[WORK TO BE COMPLETED]:
Give the listing below again in full, exactly as written.

○ ○ ○ ○ ○ ○ ○

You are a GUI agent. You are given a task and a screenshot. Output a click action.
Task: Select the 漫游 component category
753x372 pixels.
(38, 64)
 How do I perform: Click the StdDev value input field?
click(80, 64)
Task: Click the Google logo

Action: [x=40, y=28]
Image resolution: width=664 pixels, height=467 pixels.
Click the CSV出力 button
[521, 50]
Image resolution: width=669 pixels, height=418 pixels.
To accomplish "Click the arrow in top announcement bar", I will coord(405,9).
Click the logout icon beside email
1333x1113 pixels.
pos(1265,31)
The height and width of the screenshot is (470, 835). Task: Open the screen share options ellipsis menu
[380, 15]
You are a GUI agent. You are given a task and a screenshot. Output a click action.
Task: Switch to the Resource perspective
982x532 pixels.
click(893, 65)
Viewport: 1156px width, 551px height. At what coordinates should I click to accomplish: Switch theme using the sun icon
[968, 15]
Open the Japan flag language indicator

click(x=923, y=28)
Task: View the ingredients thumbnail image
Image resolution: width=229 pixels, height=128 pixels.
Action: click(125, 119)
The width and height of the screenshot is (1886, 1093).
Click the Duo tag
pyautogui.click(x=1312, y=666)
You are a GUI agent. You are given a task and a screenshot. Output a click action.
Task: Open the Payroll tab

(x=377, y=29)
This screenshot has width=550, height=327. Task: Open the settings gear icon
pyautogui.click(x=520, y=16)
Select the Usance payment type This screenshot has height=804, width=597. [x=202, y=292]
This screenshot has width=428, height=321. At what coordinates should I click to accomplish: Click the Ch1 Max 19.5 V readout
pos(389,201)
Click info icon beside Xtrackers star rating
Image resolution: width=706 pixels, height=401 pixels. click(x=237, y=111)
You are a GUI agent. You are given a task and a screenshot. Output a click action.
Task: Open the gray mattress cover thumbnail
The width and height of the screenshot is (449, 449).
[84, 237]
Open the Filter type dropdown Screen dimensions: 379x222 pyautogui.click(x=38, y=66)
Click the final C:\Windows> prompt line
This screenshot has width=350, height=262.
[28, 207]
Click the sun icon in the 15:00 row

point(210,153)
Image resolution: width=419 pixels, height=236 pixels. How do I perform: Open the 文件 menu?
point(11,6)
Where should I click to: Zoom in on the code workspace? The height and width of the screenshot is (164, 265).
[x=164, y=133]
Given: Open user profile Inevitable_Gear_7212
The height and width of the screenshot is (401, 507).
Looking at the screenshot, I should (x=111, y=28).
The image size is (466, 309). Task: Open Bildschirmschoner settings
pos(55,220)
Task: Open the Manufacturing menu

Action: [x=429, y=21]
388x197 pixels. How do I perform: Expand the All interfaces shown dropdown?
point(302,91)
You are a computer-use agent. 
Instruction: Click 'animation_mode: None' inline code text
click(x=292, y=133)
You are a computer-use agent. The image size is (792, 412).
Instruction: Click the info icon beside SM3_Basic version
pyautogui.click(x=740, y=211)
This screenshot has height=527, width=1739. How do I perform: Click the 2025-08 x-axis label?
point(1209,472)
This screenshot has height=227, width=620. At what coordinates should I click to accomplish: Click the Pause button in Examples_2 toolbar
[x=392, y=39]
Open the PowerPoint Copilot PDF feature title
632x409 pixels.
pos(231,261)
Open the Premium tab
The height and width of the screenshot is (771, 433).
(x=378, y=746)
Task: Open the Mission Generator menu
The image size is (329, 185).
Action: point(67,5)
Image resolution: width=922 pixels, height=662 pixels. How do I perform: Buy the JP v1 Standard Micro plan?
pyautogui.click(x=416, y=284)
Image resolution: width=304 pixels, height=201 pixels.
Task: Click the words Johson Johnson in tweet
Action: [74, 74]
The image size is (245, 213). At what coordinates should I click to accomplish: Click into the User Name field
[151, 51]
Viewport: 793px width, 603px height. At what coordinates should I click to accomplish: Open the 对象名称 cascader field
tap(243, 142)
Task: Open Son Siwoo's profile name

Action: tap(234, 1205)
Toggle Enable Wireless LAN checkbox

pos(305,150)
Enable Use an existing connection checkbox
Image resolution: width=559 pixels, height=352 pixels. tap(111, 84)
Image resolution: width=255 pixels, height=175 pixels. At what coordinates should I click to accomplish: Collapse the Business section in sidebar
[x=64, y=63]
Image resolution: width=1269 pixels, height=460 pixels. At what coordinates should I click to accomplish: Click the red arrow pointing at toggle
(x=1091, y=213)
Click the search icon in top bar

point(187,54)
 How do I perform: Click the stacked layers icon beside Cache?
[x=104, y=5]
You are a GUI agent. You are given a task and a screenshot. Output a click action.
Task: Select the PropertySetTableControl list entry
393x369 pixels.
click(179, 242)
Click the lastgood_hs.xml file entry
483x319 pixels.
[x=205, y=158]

○ ○ ○ ○ ○ ○ ○

[EXERCISE RESULT]:
You are a GUI agent. You are given a task and a screenshot. Output a click action.
Task: Select the 漫游 component category
753x372 pixels.
(38, 64)
 How do I perform: Click the StdDev value input field?
click(80, 64)
Task: Click the Google logo

Action: [x=40, y=28]
Image resolution: width=664 pixels, height=467 pixels.
Click the CSV出力 button
[521, 50]
Image resolution: width=669 pixels, height=418 pixels.
To accomplish "Click the arrow in top announcement bar", I will coord(405,9).
Click the logout icon beside email
1333x1113 pixels.
pos(1265,31)
The height and width of the screenshot is (470, 835). Task: Open the screen share options ellipsis menu
[380, 15]
You are a GUI agent. You are given a task and a screenshot. Output a click action.
Task: Switch to the Resource perspective
982x532 pixels.
click(893, 65)
Viewport: 1156px width, 551px height. At what coordinates should I click to accomplish: Switch theme using the sun icon
[968, 15]
Open the Japan flag language indicator

click(x=923, y=28)
Task: View the ingredients thumbnail image
Image resolution: width=229 pixels, height=128 pixels.
Action: click(125, 119)
The width and height of the screenshot is (1886, 1093).
Click the Duo tag
pyautogui.click(x=1312, y=666)
You are a GUI agent. You are given a task and a screenshot. Output a click action.
Task: Open the Payroll tab

(x=377, y=29)
This screenshot has width=550, height=327. Task: Open the settings gear icon
pyautogui.click(x=520, y=16)
Select the Usance payment type This screenshot has height=804, width=597. [x=202, y=292]
This screenshot has width=428, height=321. At what coordinates should I click to accomplish: Click the Ch1 Max 19.5 V readout
pos(389,201)
Click info icon beside Xtrackers star rating
Image resolution: width=706 pixels, height=401 pixels. click(x=237, y=111)
You are a GUI agent. You are given a task and a screenshot. Output a click action.
Task: Open the gray mattress cover thumbnail
The width and height of the screenshot is (449, 449).
[84, 237]
Open the Filter type dropdown Screen dimensions: 379x222 pyautogui.click(x=38, y=66)
Click the final C:\Windows> prompt line
This screenshot has width=350, height=262.
[28, 207]
Click the sun icon in the 15:00 row

point(210,153)
Image resolution: width=419 pixels, height=236 pixels. How do I perform: Open the 文件 menu?
point(11,6)
Where should I click to: Zoom in on the code workspace? The height and width of the screenshot is (164, 265).
[x=164, y=133]
Given: Open user profile Inevitable_Gear_7212
The height and width of the screenshot is (401, 507).
Looking at the screenshot, I should (x=111, y=28).
The image size is (466, 309). Task: Open Bildschirmschoner settings
pos(55,220)
Task: Open the Manufacturing menu

Action: [x=429, y=21]
388x197 pixels. How do I perform: Expand the All interfaces shown dropdown?
point(302,91)
You are a computer-use agent. 
Instruction: Click 'animation_mode: None' inline code text
click(x=292, y=133)
You are a computer-use agent. The image size is (792, 412).
Instruction: Click the info icon beside SM3_Basic version
pyautogui.click(x=740, y=211)
This screenshot has height=527, width=1739. How do I perform: Click the 2025-08 x-axis label?
point(1209,472)
This screenshot has height=227, width=620. At what coordinates should I click to accomplish: Click the Pause button in Examples_2 toolbar
[x=392, y=39]
Open the PowerPoint Copilot PDF feature title
632x409 pixels.
pos(231,261)
Open the Premium tab
The height and width of the screenshot is (771, 433).
(x=378, y=746)
Task: Open the Mission Generator menu
The image size is (329, 185).
Action: point(67,5)
Image resolution: width=922 pixels, height=662 pixels. How do I perform: Buy the JP v1 Standard Micro plan?
pyautogui.click(x=416, y=284)
Image resolution: width=304 pixels, height=201 pixels.
Task: Click the words Johson Johnson in tweet
Action: [74, 74]
The image size is (245, 213). At what coordinates should I click to accomplish: Click into the User Name field
[151, 51]
Viewport: 793px width, 603px height. At what coordinates should I click to accomplish: Open the 对象名称 cascader field
tap(243, 142)
Task: Open Son Siwoo's profile name

Action: tap(234, 1205)
Toggle Enable Wireless LAN checkbox

pos(305,150)
Enable Use an existing connection checkbox
Image resolution: width=559 pixels, height=352 pixels. tap(111, 84)
Image resolution: width=255 pixels, height=175 pixels. At what coordinates should I click to accomplish: Collapse the Business section in sidebar
[x=64, y=63]
Image resolution: width=1269 pixels, height=460 pixels. At what coordinates should I click to accomplish: Click the red arrow pointing at toggle
(x=1091, y=213)
Click the search icon in top bar

point(187,54)
 How do I perform: Click the stacked layers icon beside Cache?
[x=104, y=5]
You are a GUI agent. You are given a task and a screenshot. Output a click action.
Task: Select the PropertySetTableControl list entry
393x369 pixels.
click(179, 242)
Click the lastgood_hs.xml file entry
483x319 pixels.
[x=205, y=158]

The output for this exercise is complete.